Closeup of entrance of Dime Savings Bank in Downtown Brooklyn
Dime Savings Bank Entrance
Closeup of bronze relief between doors of Dime Savings Bank in Downtown Brooklyn
Relief of Mercury Between Doors
Looking down the colonnade on south wall of Dime Savings Bank in Downtown Brooklyn
South Side of Dime Savings Bank
Chartered in April 1859, the Dime Savings Bank opened in Brooklyn in June of the same year.[1] The former Downtown Brooklyn branch of the Dime Savings Bank at 9 Dekalb Avenue is a Roman Revival style structure built 1906-08 on the northeast corner of Dekalb Avenue and Fleet Street.[1] The original building was designed by Mowbray  & Uffinger; it was later enlarged by Halsey, McCormack & Helmer in 1931-1932.[2][3] Both firms were already known for designing impressive banks prior to being commissioned to design the Dime Savings Bank.
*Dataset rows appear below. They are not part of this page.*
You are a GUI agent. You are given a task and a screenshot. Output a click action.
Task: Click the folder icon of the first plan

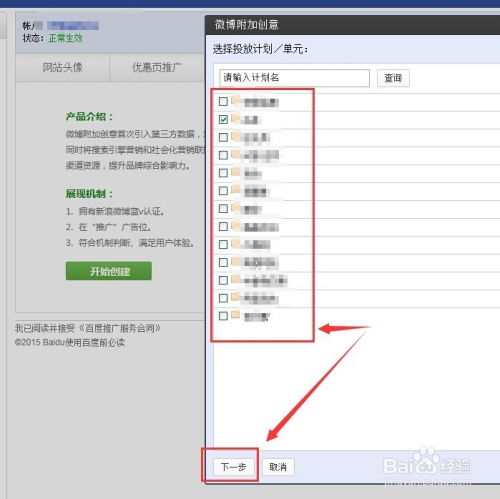pyautogui.click(x=236, y=100)
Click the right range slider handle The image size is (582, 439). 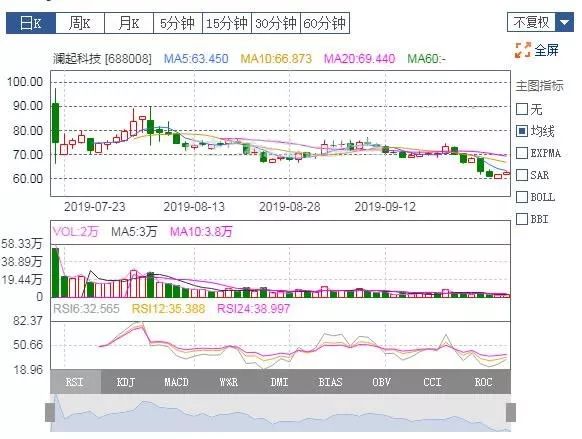click(x=511, y=412)
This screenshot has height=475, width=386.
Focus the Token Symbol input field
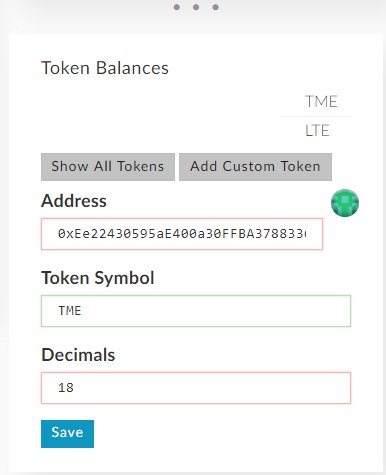coord(196,311)
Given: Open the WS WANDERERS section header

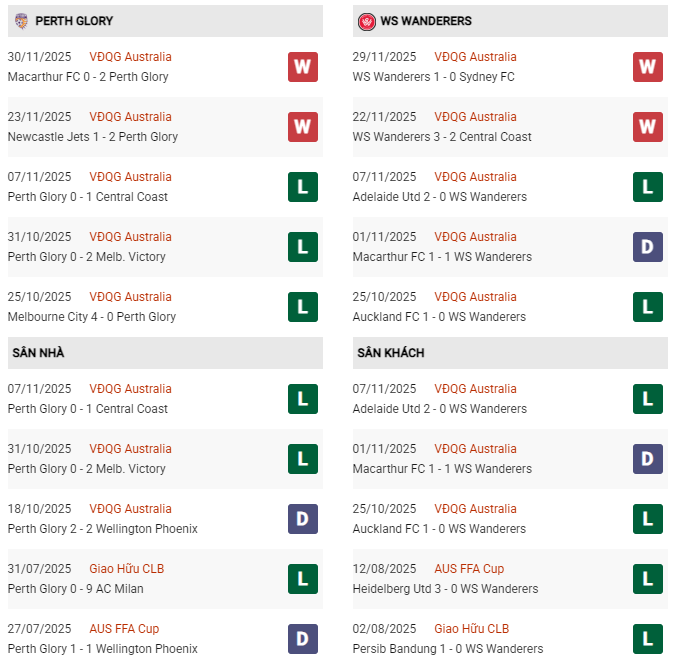Looking at the screenshot, I should [426, 21].
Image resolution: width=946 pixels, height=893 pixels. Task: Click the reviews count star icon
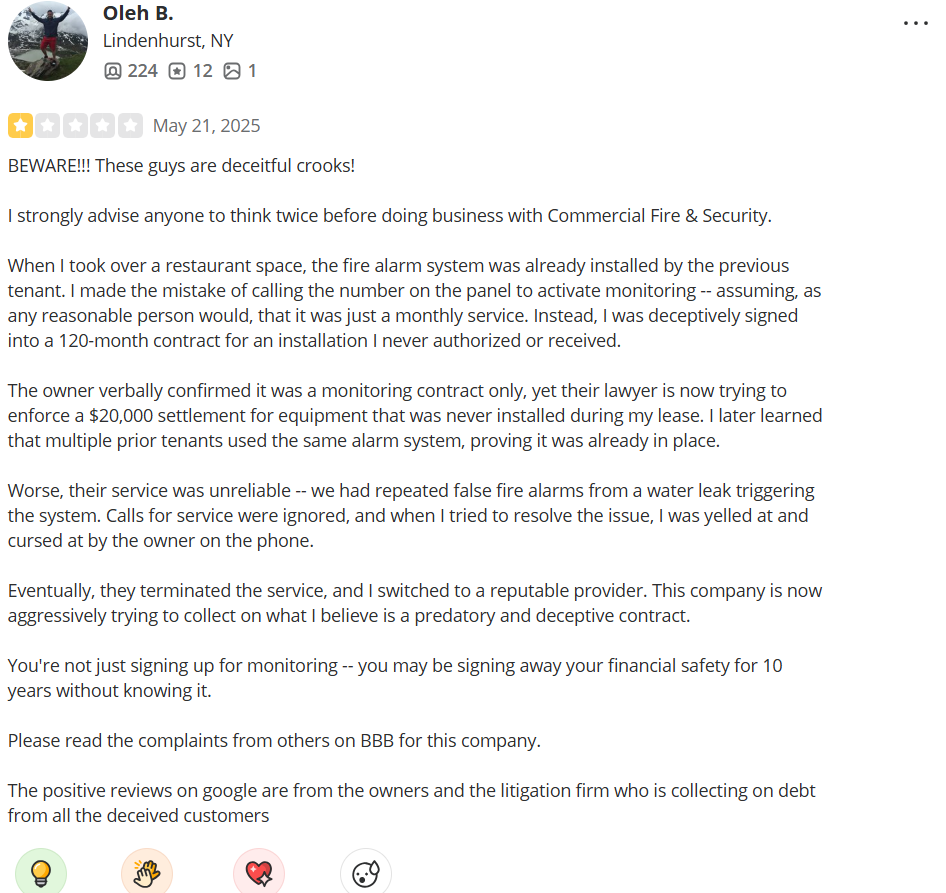tap(177, 71)
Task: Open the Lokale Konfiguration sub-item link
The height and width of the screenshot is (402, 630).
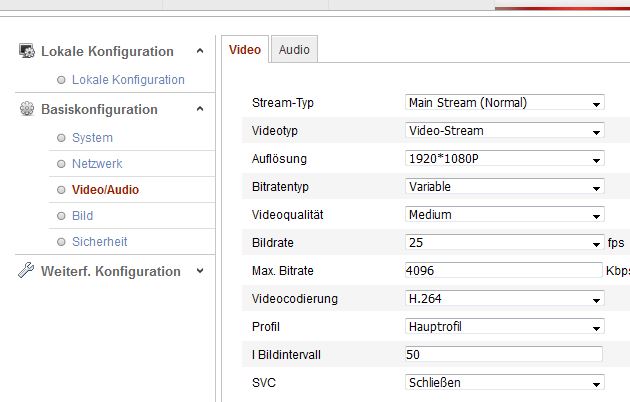Action: coord(128,79)
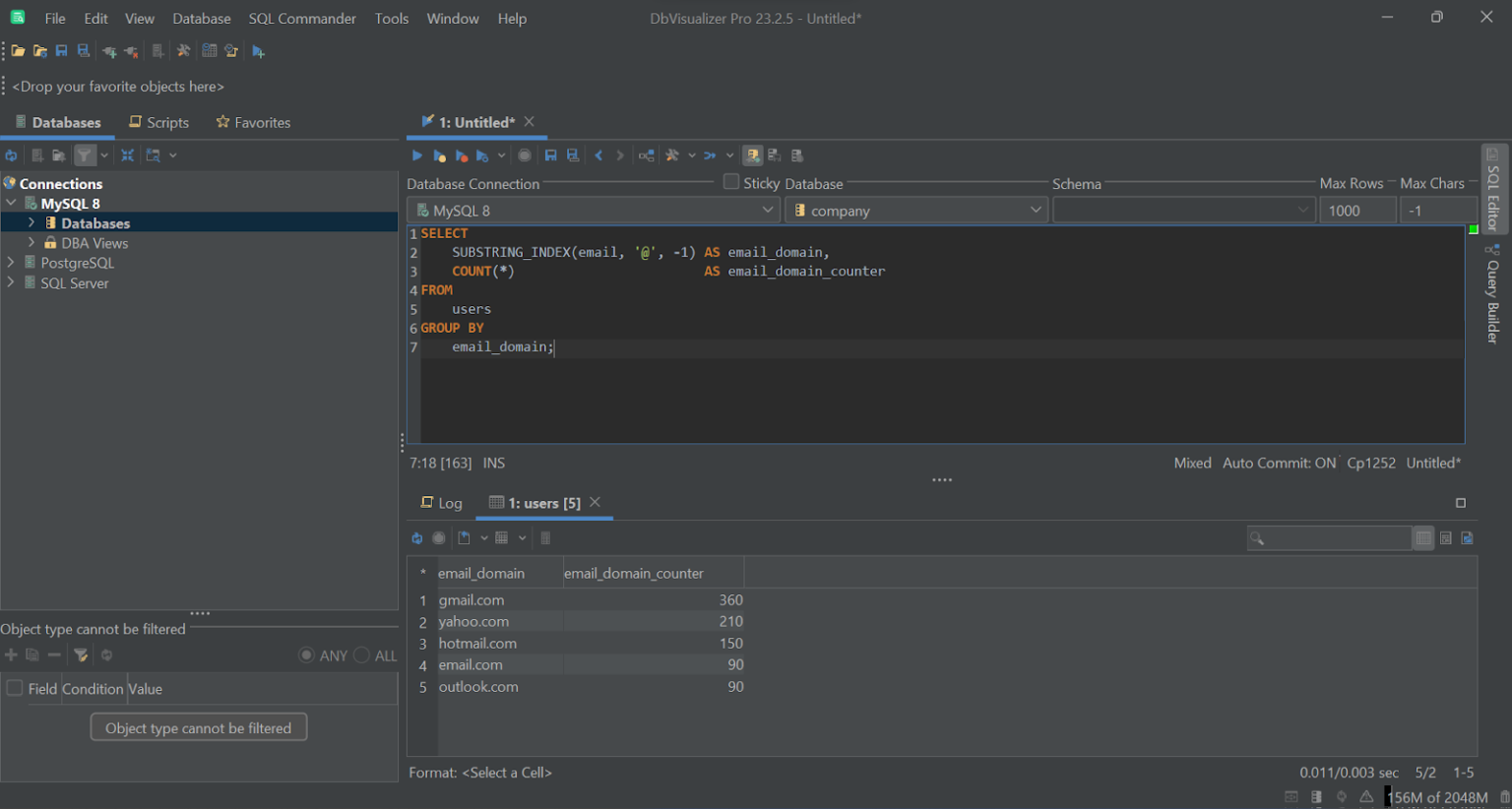This screenshot has height=809, width=1512.
Task: Open a new connection using the Connect icon
Action: 108,50
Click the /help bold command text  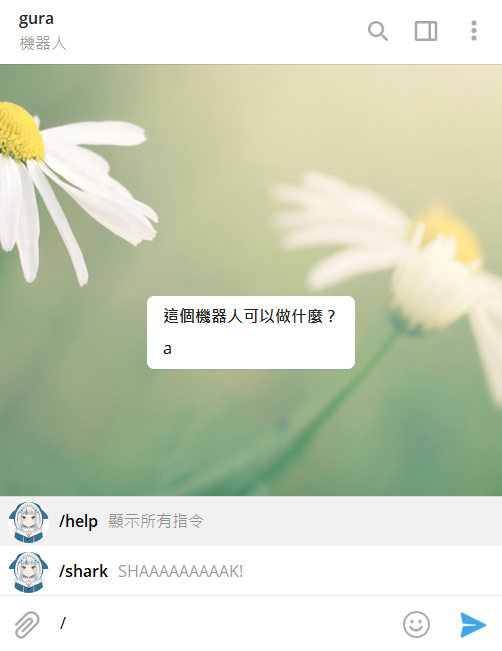78,521
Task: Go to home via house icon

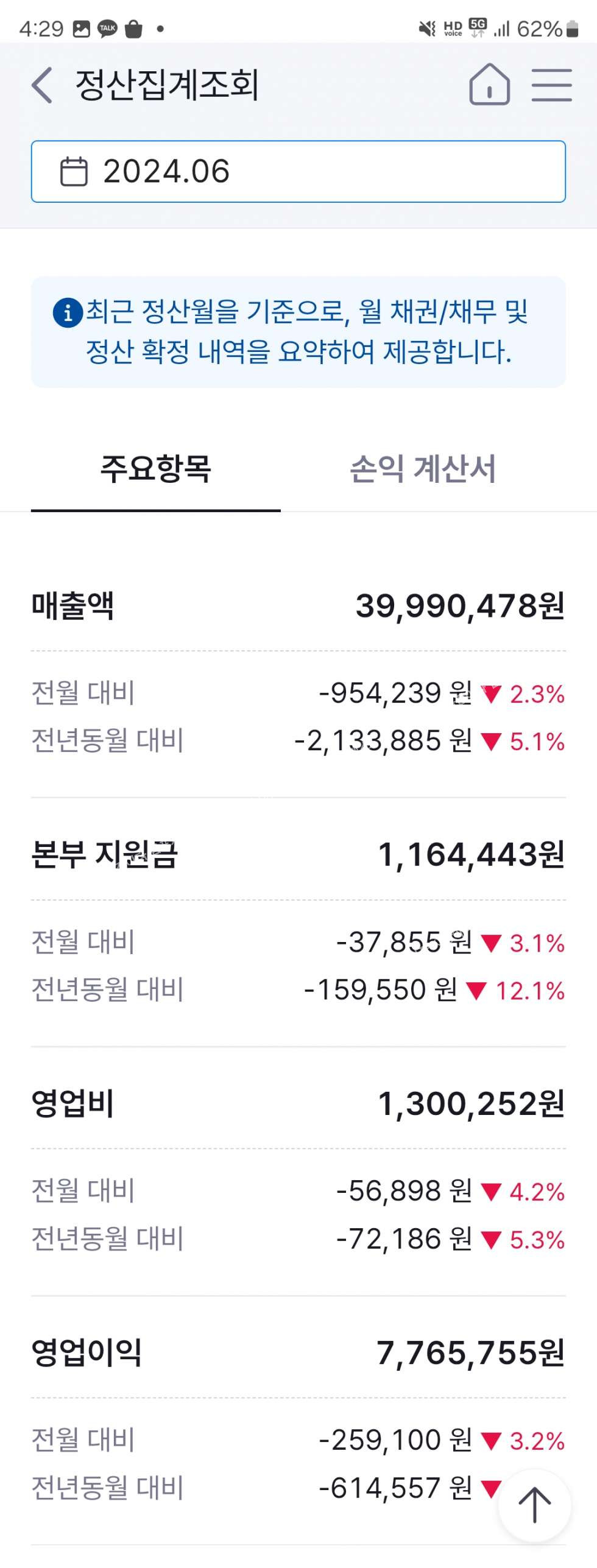Action: (x=489, y=85)
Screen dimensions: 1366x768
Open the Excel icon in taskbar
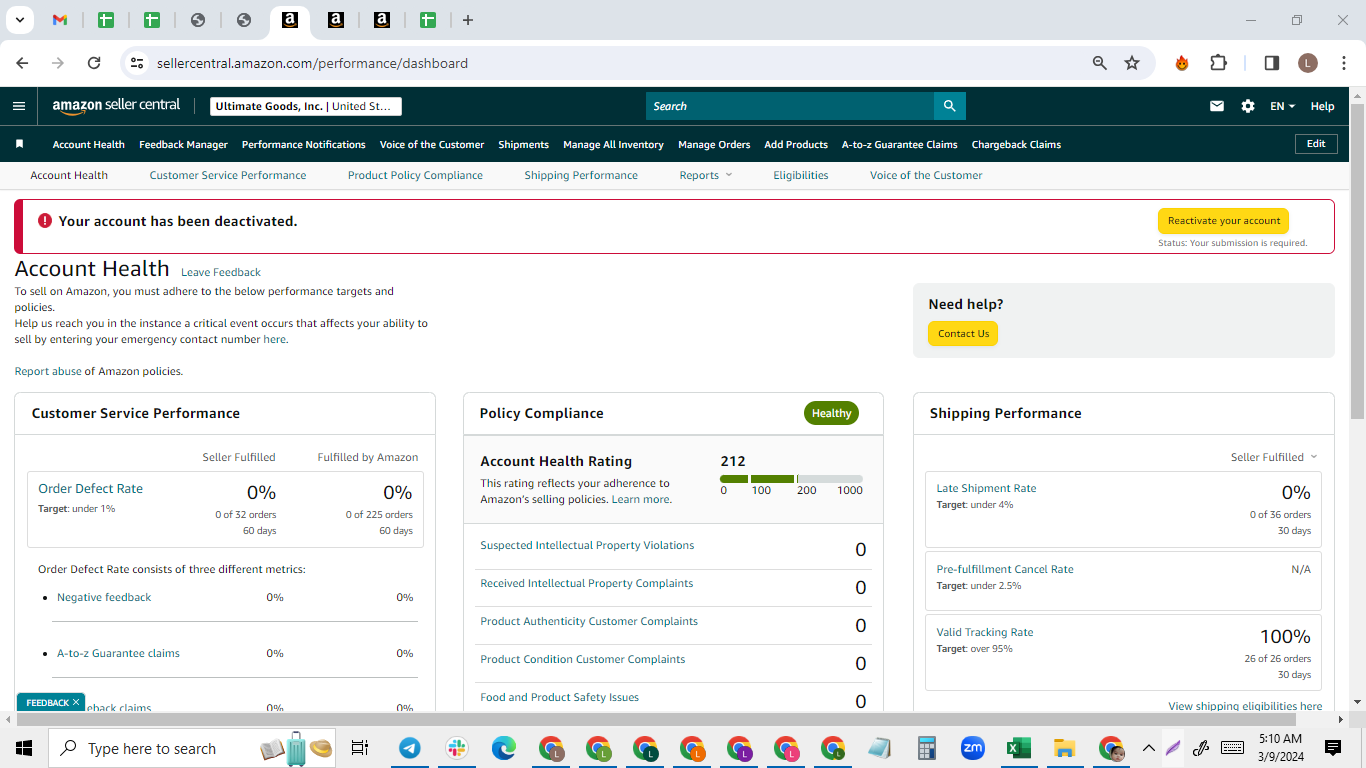tap(1018, 748)
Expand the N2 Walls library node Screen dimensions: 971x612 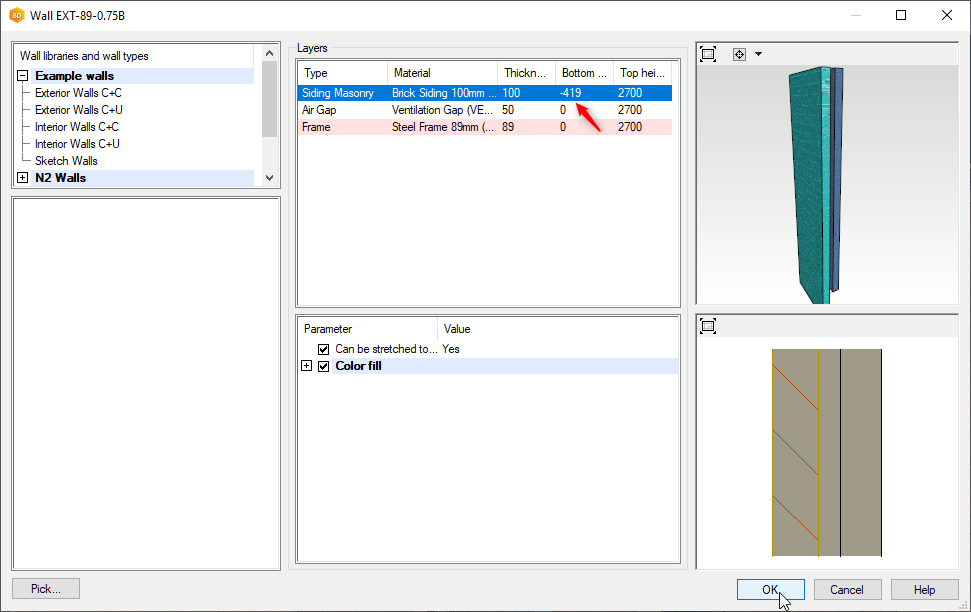coord(23,178)
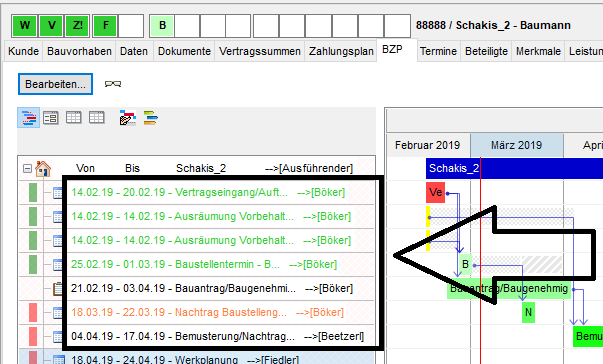Click the Bearbeiten... button

[x=55, y=84]
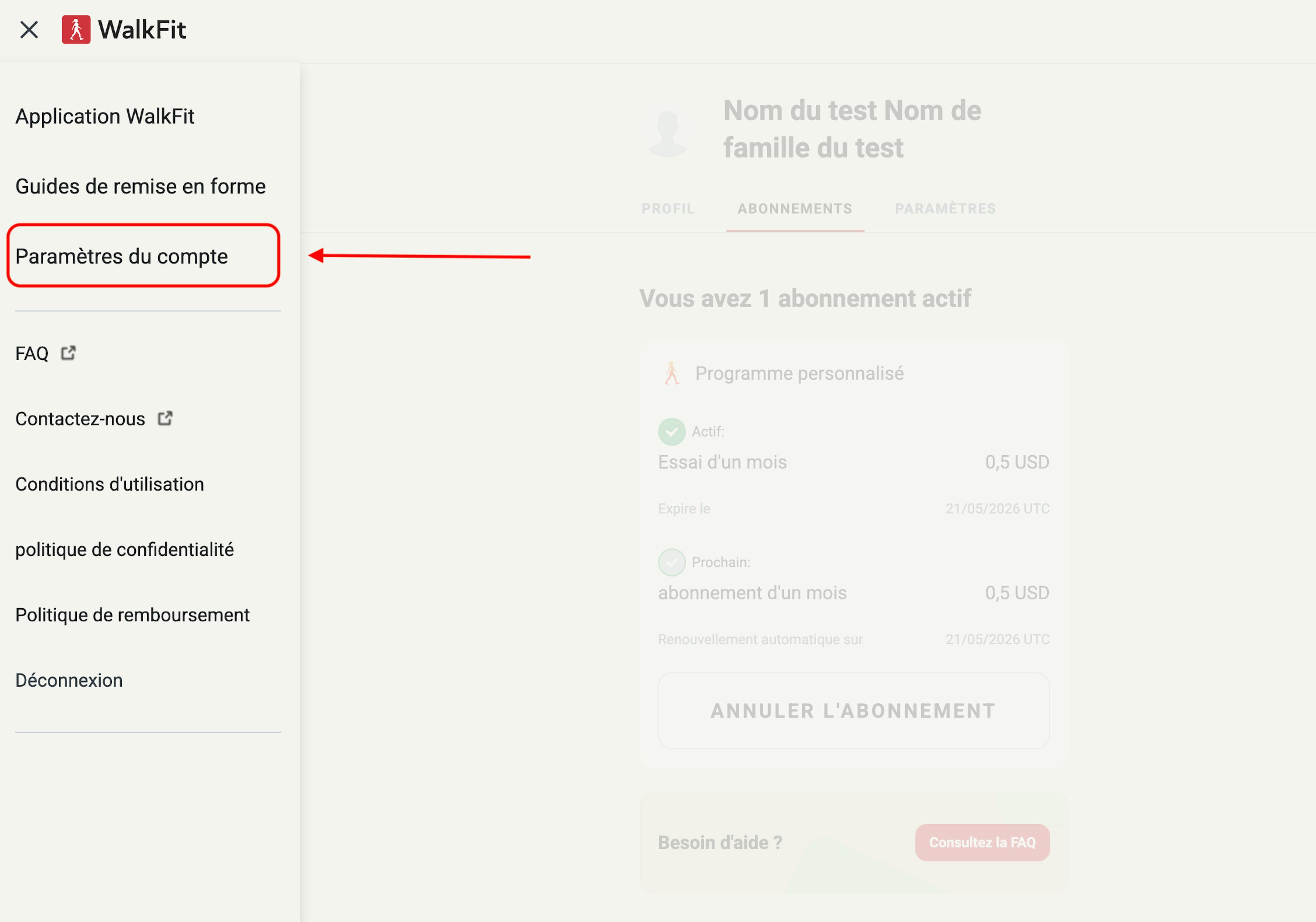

Mobray & Uffinger had also designed the People's Trust Company on Montague Street and Halsey, McCormack & Helmer were well known for designing the Williamsburg Savings Bank Tower.[3] Numerous architectural elements within the building are used as symbolic references. Mercury, the Roman God of commerce, is the prominently featured symbol of the Dime Savings Bank and is included in the building in stone, as well as bronze reliefs. Along with brick, the building was clad in Pentelic marble quarried from the same source the ancient Greeks used to acquire stone for the construction of their temples, including the Pantheon.[1] Security and stability are communicated through the overall classically inspired architectural composition itself. The elements within the composition are best described in An Architectural Guide to Brooklyn:
The entrance to the bank is splendid, holding the space with all the authority and skill that architecture can muster. It is a projecting tetrastyle Ionic portico from which the east and west side of the building flare to the north. The portico is crowned by one of the best triangular pediments in Brooklyn, filled, as such pediments should be, with sculpture semi-reclining figures flank a beautiful clock. Colonnades of fully modeled Ionic columns are recessed within the east and west walls of the building. The top floor, with anthemion cresting, forms a platform for a fine, broad saucer dome.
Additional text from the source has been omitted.